Tom Shepherd had never specified — even to his wife, Rosalea — who exactly should receive his books. She deferred to Nickell, the couple’s pastor who married them after Nickell’s wife, Bettye, had played their matchmaker.
Nickell recommended that the more than 3,000 titles go to Northpoint Bible College and Seminary in Haverhill, Massachusetts. The AG institution offers 245 students at the main campus and through online and 11 satellite campuses undergraduate and graduate degrees in biblical studies and practical theology.
Northpoint gratefully accepted the books as Shepherd’s legacy, according to Thomas L. Harrison, the school’s chief development officer.
“Tom Shepherd sounds like the pastor we’d all want to have in our life,” Harrison says. The donation would be a substantial, welcomed addition to Northpoint’s 48,000-volume collection. “These ministers’ libraries are so precious to the family, entrusting the books to help train our current and future students.”

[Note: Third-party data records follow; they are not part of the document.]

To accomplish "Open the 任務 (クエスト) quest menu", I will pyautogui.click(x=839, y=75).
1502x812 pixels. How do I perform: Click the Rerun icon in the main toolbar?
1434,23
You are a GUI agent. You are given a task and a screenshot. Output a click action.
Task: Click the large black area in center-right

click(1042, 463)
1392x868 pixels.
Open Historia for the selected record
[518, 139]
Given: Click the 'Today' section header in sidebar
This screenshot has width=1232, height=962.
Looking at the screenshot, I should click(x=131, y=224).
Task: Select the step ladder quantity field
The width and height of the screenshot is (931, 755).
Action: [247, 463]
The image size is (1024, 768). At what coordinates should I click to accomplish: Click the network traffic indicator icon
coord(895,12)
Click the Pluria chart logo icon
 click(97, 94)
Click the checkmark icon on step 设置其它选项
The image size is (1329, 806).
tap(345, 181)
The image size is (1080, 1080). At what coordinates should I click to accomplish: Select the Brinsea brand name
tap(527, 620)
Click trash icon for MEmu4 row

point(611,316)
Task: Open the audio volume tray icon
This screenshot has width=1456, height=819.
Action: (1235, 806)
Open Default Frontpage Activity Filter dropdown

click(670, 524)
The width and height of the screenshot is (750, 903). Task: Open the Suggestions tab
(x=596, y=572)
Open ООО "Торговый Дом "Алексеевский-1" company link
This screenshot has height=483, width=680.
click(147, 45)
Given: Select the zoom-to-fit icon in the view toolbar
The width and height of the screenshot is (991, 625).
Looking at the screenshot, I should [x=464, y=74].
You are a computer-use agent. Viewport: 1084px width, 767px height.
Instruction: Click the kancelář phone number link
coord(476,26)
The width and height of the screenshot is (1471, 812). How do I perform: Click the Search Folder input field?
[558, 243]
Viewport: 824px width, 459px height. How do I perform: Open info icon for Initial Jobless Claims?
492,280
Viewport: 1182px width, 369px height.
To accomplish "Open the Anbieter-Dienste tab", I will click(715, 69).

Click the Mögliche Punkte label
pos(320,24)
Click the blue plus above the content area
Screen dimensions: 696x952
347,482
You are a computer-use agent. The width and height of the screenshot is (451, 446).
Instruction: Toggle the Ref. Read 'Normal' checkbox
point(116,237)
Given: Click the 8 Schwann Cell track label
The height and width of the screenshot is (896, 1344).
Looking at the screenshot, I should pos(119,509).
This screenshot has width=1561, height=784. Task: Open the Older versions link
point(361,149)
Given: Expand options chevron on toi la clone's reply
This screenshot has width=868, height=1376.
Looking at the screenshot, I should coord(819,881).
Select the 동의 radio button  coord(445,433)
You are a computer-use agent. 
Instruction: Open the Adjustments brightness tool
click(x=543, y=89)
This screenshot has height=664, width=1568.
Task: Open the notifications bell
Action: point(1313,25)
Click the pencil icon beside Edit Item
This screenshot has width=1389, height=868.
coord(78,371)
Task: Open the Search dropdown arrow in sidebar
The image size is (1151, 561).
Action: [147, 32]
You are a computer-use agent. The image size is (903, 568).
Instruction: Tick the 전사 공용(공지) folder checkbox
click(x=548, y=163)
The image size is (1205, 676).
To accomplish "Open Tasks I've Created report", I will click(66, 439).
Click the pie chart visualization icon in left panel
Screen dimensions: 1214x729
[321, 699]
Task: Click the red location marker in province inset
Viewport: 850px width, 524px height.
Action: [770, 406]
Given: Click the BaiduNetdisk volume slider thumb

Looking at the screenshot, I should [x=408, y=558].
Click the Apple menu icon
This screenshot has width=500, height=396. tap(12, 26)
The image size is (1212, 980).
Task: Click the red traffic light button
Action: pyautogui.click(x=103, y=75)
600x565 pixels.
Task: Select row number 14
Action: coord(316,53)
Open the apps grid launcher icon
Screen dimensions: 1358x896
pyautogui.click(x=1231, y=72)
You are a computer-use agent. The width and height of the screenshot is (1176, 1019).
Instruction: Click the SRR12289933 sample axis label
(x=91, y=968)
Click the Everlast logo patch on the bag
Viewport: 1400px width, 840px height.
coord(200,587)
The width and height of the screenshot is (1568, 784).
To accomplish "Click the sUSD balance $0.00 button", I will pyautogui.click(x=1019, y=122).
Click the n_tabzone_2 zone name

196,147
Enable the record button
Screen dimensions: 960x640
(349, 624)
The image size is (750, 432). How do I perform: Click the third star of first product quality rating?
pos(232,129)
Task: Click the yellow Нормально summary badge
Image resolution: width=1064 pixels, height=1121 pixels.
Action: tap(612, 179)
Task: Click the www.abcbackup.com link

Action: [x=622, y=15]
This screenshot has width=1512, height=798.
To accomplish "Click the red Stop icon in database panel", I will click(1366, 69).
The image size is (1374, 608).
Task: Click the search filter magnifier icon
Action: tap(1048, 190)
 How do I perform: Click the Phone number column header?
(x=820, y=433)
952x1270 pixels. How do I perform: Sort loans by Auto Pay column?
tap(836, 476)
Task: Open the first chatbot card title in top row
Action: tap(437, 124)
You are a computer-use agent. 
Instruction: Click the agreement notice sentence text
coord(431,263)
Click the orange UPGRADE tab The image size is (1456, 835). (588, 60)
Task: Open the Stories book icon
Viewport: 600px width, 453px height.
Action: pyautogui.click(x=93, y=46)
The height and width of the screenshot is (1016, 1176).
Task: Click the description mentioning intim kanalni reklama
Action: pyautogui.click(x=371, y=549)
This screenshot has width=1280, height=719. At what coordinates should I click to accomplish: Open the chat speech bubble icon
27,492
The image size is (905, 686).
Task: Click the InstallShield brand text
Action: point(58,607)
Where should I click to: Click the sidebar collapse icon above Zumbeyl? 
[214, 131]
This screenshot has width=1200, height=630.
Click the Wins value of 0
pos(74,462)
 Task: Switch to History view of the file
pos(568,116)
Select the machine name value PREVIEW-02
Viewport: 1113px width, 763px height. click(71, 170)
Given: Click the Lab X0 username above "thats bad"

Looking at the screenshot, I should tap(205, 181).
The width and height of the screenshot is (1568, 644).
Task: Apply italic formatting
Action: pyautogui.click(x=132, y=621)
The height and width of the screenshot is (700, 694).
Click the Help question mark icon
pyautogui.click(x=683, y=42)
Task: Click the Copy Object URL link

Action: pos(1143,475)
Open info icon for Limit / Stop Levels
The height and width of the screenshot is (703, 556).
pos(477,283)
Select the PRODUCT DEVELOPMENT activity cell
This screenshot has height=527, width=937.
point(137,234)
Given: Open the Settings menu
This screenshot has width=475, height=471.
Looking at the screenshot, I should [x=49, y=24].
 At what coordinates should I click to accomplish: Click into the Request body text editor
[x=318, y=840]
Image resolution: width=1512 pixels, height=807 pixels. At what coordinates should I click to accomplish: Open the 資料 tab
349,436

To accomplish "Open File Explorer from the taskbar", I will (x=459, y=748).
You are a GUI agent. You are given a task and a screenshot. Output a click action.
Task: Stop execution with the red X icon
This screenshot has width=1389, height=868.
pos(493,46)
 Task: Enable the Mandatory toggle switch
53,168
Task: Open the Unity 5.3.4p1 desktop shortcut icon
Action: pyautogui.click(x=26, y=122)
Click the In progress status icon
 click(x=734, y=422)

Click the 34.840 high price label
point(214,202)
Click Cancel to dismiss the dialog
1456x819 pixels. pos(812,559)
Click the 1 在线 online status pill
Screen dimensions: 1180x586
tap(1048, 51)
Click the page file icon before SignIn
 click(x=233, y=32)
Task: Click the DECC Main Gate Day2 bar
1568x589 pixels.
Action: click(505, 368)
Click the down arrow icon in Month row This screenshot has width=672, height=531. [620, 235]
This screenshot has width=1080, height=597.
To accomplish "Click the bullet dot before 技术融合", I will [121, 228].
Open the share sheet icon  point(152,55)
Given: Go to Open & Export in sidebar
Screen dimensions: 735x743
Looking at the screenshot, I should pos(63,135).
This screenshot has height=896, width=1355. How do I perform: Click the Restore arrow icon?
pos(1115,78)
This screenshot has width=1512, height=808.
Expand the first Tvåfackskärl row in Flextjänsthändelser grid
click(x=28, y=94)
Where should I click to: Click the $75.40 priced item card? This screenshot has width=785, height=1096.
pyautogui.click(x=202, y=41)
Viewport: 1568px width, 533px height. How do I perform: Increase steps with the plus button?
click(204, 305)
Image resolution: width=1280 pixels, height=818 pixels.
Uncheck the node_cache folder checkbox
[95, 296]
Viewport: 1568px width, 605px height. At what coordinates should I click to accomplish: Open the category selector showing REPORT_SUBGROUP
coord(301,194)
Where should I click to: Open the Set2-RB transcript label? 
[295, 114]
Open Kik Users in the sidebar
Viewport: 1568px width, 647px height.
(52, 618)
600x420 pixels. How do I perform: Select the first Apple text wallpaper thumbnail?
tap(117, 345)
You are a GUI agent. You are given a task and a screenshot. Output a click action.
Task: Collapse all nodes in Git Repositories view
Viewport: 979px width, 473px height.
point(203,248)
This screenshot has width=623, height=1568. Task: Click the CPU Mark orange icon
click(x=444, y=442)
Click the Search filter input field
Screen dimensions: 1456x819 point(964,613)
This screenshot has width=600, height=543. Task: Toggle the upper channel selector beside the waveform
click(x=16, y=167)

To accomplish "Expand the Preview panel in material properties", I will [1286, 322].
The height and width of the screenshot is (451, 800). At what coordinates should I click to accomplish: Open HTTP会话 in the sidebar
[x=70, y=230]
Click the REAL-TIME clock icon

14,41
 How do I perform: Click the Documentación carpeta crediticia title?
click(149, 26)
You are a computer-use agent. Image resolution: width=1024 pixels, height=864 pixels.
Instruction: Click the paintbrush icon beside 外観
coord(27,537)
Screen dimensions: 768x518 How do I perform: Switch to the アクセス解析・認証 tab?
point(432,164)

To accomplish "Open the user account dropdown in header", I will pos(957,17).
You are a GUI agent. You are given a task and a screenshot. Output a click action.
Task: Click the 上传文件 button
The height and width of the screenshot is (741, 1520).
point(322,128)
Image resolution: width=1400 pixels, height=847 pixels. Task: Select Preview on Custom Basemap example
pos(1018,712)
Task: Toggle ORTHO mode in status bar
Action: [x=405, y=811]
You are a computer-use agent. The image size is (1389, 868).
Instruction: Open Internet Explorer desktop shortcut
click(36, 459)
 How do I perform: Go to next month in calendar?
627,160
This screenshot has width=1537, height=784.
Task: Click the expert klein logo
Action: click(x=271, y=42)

Shepherd’s working career actually began with the printed word. He worked at the Gospel Publishing House in Springfield, Missouri, for a short time before starting his full-time pastoral ministry at Lebanon First Assembly in Missouri. He later pastored churches in Joplin and Valley Park, Missouri, before moving to Texas, where he led Central Assembly of God in Seguin and Tomball Assembly of God. He retired in 2007.
Following Tom’s death, Rosalea Shepherd catalogued her late husband’s books, indexing each as she placed them into 76 identical boxes. Billy and Bettye Nickell volunteered to transport the books to the New England college in a rented 6.5-foot by 12-foot two-axle trailer hitched to the couple’s pickup truck. Loading it took 45 minutes.
On Oct. 2, the couple set out for Massachusetts in their one-way long-distance bookmobile containing a literal ton of reading material. Bettye kept a video chronicle for Rosalea documenting their journey through Oklahoma, Missouri, Illinois, Indiana, Ohio, Pennsylvania, New York, Connecticut, and Massachusetts to Northpoint, 35 miles north of Boston at the New Hampshire boundary line.
Their trip proved uneventful until mid-afternoon Oct. 5, only 90 minutes from their destination. Nickell drove along the four-lane Interstate 84 in heavy traffic when a noise prompted him to check his rearview mirror in time to see the trailer’s tire fly off the rim. He looked to the other mirror to witness the tire split and roll across the interstate, half to the right and half to the left. By a small miracle, he pulled over to a nearby travel plaza, where the rental company replaced the rim and tire within an hour.
As the trailer laden with books about the Book pulled into Northpoint at dusk, Harrison and his unloading crew of four awaited. In short order, they formed a production line loading carts and moving the 76 boxes into the library. Harrison unpacked the first box from the late minister’s working library, Tom Shepherd’s name stamped in every volume.
While in Haverhill, Nickell delivered a message in Northpoint’s chapel.
Harrison notes that some of the Shepherd estate’s volumes are “quite old.”
“We could tell the depth of this man’s scholarly appreciation for the things of God in every volume,” Harrison says. “Think of the ministry investment this man made in building this library to accumulate these resources over a lifetime.”
Harrison also appreciates the sacrifice the Nickells made in hauling the load.
“From West Texas to Massachusetts, they made quite the journey,” Harrison says. “Our students will be the beneficiary of Tom Shepherd’s knowledge, wisdom, and expertise.”
PHOTO: Thomas Harrison receives the books on behalf of Northpoint delivered by Billy Nickell.